From his retirement in 1925 until 1927 Wester returned to Florida for a time but once again returned to the Philippines in 1927 to take up his old position with the Bureau of Agriculture. Upon his return he was placed in charge of mangosteen, lychee, tea, and semi-temperate fruit projects and foreign and domestic seed and plant introduction, distribution, and exchange and assembling of data on Philippine food plants. His studies and experiments from this point were compiled into a bulletin titled "Food Plants of the Philippines".

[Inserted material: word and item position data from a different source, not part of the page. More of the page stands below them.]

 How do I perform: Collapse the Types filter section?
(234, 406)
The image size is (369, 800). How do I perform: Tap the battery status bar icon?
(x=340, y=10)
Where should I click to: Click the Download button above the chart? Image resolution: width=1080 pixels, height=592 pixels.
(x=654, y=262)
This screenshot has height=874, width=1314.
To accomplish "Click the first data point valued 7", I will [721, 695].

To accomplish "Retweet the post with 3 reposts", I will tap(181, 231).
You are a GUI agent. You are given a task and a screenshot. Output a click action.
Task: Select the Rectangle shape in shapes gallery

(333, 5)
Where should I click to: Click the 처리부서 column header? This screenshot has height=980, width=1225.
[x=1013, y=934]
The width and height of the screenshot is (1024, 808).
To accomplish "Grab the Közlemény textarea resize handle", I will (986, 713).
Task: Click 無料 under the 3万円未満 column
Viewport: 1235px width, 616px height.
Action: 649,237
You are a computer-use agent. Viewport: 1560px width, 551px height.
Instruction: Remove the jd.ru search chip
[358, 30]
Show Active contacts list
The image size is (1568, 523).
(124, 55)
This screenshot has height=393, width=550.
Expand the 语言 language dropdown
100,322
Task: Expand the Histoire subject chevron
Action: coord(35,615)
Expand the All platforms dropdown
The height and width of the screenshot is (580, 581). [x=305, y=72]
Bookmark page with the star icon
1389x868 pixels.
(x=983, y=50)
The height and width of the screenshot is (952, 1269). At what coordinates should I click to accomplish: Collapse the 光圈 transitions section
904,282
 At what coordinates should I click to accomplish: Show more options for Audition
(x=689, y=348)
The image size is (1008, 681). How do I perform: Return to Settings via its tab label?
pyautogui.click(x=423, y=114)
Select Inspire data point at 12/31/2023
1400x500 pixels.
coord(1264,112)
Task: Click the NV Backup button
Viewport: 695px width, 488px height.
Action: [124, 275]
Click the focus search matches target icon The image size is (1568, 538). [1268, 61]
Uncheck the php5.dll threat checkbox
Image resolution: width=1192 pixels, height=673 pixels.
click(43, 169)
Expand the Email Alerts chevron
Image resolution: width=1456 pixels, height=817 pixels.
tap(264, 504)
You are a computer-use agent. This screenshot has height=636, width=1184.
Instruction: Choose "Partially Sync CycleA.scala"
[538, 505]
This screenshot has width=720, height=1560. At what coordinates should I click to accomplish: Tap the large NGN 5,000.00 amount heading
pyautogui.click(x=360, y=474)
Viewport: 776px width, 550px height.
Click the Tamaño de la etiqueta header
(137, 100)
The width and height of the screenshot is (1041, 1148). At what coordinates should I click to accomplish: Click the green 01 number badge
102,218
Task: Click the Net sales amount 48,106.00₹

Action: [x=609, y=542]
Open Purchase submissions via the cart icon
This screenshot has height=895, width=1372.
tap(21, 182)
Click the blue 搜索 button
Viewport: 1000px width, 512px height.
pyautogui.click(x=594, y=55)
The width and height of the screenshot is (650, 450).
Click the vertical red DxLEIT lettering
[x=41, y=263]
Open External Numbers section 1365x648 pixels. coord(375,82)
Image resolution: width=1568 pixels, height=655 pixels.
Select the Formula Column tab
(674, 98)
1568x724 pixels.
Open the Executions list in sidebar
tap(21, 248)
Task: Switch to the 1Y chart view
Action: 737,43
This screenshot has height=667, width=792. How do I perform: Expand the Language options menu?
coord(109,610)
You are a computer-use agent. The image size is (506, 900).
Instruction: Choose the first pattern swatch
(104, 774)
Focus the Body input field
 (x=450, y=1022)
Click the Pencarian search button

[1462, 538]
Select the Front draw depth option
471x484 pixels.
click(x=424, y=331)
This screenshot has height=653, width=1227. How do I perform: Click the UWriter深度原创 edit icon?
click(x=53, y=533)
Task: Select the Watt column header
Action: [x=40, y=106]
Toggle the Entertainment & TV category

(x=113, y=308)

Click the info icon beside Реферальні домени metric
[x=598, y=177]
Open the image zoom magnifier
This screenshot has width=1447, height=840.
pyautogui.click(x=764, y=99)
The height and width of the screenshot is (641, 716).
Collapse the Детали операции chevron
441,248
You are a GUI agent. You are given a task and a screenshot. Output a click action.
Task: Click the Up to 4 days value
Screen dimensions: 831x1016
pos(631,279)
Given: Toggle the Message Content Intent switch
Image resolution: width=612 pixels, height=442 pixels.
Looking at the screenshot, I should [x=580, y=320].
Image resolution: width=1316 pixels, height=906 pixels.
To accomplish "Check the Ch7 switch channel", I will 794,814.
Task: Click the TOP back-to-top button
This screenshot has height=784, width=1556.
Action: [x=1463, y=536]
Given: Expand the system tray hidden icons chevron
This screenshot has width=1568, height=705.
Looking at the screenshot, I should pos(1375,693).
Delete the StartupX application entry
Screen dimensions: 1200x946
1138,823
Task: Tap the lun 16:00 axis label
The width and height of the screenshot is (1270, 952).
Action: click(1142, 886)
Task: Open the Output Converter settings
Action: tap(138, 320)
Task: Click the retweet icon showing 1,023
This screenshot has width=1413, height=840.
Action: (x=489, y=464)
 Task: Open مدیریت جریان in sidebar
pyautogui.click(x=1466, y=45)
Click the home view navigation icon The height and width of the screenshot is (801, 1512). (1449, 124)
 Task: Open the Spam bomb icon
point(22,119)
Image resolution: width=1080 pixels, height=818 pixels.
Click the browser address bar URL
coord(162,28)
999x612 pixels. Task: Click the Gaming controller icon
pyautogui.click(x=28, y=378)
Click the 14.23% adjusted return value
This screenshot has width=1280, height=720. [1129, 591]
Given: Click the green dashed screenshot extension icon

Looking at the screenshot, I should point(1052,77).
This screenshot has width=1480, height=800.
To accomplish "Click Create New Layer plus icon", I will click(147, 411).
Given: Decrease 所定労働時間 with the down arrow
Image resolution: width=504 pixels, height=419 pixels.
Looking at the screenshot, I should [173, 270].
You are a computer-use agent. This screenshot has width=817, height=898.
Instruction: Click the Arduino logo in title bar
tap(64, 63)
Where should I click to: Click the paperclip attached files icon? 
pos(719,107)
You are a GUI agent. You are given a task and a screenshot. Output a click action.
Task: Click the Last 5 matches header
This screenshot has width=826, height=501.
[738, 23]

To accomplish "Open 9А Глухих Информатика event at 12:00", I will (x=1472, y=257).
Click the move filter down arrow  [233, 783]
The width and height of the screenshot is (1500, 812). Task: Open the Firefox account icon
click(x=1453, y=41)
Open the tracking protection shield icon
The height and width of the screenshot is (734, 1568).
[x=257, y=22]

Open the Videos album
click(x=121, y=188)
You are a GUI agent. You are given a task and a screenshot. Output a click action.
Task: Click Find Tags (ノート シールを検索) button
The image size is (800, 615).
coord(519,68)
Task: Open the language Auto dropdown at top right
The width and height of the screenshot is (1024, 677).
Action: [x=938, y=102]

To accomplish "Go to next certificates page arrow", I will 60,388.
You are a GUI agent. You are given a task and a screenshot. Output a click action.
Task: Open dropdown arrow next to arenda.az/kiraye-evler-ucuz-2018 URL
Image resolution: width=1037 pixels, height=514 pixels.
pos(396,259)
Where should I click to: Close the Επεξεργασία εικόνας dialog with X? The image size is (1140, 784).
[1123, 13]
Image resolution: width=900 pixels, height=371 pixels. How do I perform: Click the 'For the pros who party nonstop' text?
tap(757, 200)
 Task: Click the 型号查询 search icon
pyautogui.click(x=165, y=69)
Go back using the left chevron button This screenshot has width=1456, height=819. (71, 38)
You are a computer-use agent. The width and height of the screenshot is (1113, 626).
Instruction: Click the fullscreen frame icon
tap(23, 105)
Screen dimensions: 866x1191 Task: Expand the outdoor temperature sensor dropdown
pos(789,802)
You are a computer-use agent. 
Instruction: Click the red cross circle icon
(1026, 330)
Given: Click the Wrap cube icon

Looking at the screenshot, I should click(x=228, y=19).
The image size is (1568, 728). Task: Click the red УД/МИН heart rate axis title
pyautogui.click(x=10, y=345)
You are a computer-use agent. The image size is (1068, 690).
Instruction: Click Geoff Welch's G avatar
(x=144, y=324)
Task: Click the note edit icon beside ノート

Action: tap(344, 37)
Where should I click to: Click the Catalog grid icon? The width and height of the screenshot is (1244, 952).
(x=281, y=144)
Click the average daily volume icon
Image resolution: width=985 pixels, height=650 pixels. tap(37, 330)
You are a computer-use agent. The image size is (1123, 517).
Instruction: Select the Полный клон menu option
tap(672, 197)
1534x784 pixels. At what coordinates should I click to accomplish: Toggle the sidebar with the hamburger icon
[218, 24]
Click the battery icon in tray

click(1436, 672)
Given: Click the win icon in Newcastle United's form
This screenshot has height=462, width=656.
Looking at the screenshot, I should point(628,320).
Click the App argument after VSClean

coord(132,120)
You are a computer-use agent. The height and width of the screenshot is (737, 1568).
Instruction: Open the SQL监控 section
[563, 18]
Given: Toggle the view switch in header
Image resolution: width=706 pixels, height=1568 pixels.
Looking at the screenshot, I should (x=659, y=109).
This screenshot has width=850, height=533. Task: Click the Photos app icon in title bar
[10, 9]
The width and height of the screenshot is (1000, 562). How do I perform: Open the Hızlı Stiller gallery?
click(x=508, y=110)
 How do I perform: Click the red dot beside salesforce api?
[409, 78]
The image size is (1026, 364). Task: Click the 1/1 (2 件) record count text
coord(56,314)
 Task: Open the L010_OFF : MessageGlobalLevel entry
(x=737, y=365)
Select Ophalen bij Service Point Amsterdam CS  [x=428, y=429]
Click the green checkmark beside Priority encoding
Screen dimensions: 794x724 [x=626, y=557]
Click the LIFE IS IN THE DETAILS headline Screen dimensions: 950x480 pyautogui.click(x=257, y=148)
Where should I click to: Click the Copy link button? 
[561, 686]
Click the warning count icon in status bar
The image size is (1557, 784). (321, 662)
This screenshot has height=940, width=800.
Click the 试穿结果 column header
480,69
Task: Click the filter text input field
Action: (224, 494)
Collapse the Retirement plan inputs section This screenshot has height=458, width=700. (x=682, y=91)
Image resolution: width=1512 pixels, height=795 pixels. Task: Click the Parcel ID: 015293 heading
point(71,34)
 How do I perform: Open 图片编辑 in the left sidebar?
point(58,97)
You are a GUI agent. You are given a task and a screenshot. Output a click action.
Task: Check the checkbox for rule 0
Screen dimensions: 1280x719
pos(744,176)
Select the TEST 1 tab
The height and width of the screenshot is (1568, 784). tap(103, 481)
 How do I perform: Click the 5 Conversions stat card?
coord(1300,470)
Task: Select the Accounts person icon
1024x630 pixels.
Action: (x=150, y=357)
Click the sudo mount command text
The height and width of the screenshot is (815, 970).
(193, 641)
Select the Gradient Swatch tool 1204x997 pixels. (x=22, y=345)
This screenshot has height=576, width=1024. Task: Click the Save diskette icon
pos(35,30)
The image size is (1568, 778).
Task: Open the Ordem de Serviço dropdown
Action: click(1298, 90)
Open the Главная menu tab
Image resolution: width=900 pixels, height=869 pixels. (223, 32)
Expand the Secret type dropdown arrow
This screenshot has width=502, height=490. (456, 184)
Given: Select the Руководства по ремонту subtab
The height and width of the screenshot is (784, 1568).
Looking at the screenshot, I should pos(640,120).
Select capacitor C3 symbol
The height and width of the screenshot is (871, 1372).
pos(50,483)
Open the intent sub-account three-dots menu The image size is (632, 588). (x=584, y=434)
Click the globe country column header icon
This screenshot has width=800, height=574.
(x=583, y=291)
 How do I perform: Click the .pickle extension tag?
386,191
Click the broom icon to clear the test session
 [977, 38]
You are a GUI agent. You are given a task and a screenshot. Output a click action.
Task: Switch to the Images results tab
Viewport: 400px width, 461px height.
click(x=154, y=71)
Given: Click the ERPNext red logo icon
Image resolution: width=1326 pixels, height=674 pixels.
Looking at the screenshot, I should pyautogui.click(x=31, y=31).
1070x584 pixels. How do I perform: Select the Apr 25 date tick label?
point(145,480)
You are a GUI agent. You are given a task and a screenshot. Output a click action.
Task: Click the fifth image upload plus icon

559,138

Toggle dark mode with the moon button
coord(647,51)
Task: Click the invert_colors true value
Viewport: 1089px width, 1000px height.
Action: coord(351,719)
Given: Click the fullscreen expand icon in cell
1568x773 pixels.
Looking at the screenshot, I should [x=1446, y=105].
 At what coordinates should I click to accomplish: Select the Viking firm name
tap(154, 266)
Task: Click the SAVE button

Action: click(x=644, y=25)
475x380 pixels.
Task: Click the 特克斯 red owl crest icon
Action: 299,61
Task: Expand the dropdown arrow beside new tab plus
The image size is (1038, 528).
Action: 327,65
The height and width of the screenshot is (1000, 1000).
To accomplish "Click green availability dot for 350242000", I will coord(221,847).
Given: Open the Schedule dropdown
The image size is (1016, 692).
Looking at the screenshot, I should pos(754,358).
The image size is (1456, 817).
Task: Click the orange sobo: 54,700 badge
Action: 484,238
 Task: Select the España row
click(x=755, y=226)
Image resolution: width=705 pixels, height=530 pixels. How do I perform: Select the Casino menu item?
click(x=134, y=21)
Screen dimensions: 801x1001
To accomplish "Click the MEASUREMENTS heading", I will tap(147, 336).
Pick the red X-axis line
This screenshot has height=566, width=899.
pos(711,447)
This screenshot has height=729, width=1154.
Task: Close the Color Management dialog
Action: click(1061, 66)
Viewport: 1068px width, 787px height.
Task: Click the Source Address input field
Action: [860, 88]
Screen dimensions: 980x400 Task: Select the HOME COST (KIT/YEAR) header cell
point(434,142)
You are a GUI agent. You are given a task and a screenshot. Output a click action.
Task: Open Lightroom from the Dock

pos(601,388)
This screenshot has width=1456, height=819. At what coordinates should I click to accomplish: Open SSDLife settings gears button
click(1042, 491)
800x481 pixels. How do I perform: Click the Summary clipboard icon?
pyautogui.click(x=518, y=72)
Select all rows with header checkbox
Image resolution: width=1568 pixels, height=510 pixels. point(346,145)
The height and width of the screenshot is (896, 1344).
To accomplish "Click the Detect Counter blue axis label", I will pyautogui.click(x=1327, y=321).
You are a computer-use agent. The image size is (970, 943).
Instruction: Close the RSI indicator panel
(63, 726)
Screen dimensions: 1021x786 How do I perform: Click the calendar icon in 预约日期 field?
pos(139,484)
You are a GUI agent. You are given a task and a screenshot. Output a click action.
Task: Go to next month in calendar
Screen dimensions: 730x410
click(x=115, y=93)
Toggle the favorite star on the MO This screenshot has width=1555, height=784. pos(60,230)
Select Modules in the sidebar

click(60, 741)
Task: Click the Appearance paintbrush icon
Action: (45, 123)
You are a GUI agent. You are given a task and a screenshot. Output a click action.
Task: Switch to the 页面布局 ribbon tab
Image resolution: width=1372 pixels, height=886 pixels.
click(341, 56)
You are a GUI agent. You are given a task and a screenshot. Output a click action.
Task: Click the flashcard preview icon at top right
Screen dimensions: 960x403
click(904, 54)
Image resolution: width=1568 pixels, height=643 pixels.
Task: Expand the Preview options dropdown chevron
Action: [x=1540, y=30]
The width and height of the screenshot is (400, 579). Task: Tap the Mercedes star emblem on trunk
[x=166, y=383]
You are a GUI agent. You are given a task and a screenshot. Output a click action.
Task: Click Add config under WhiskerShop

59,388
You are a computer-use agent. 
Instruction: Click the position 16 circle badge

Towards the end of his life, Wester assisted with the replanting and beautification of the Malacañang Palace garden and at his death was assisting with improving the grounds of the Wack Wack Club in Caloocan. After his return to the Philippines, Wester's services were requested by multiple institutions, including the United States Army. Wester had a fervent interest in tropical plants and undertook numerous experiments and endeavors in hopes of providing valuable crops to the people of the Philippines. He studied various agricultural products, such as mangos, avocados, oranges, apples, and more while writing in depth bulletins on his experiments and findings. Because of his devotion and constant travel and hunting for new varieties of plants, the Philippine Bureau of Plant Industry gained a large collection of tropical fruit from all over the world – including many citrus and avocado varieties. He wrote a bulletin, "Plant Propagation and Fruit Culture in the Tropics", and based on this research was able to introduce 86 more foreign plants to the Philippines by the end of his life. Throughout his life Wester was completely dedicated to his horticultural work and experiments while also maintaining his devotion to the people of the Philippines. During his career he wrote over 120 articles, bulletins, and circulars in regards to the work he was producing.

In August 1931, at the age of 54, Peter Jansen Wester died at Sternberg General Hospital in Manila.